━━━━━ Stored data

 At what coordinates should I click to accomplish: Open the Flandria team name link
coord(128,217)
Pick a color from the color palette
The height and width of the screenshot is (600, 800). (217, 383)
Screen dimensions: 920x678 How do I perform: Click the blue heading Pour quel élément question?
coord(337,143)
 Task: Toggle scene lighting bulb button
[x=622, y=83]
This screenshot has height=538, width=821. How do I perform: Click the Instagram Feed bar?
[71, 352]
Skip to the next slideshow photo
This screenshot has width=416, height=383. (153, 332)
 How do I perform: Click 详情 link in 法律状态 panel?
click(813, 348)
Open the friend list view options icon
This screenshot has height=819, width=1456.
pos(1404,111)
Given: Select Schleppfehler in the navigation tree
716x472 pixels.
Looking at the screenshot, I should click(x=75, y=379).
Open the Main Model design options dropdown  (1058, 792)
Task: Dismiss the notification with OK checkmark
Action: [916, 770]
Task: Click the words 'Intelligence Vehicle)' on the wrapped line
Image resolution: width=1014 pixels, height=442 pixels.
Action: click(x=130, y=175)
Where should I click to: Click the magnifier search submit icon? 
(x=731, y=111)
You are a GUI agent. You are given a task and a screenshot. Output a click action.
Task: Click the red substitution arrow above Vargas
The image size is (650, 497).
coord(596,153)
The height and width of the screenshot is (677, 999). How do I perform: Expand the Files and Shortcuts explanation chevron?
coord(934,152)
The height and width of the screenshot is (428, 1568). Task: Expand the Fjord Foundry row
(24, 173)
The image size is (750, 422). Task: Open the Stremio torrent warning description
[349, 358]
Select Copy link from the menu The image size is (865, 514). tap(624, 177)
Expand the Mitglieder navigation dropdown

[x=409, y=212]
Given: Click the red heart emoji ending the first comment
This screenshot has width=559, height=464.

━━━━━━━━━━

Your instructions — Output each entry precisely as given.

Task result —
 At what coordinates should I click to accomplish: Open the Flandria team name link
coord(128,217)
Pick a color from the color palette
The height and width of the screenshot is (600, 800). (217, 383)
Screen dimensions: 920x678 How do I perform: Click the blue heading Pour quel élément question?
coord(337,143)
 Task: Toggle scene lighting bulb button
[x=622, y=83]
This screenshot has height=538, width=821. How do I perform: Click the Instagram Feed bar?
[71, 352]
Skip to the next slideshow photo
This screenshot has width=416, height=383. (153, 332)
 How do I perform: Click 详情 link in 法律状态 panel?
click(813, 348)
Open the friend list view options icon
This screenshot has height=819, width=1456.
pos(1404,111)
Given: Select Schleppfehler in the navigation tree
716x472 pixels.
Looking at the screenshot, I should click(x=75, y=379).
Open the Main Model design options dropdown  (1058, 792)
Task: Dismiss the notification with OK checkmark
Action: [916, 770]
Task: Click the words 'Intelligence Vehicle)' on the wrapped line
Image resolution: width=1014 pixels, height=442 pixels.
Action: click(x=130, y=175)
Where should I click to: Click the magnifier search submit icon? 
(x=731, y=111)
You are a GUI agent. You are given a task and a screenshot. Output a click action.
Task: Click the red substitution arrow above Vargas
The image size is (650, 497).
coord(596,153)
The height and width of the screenshot is (677, 999). How do I perform: Expand the Files and Shortcuts explanation chevron?
coord(934,152)
The height and width of the screenshot is (428, 1568). Task: Expand the Fjord Foundry row
(24, 173)
The image size is (750, 422). Task: Open the Stremio torrent warning description
[349, 358]
Select Copy link from the menu The image size is (865, 514). tap(624, 177)
Expand the Mitglieder navigation dropdown

[x=409, y=212]
Given: Click the red heart emoji ending the first comment
This screenshot has width=559, height=464.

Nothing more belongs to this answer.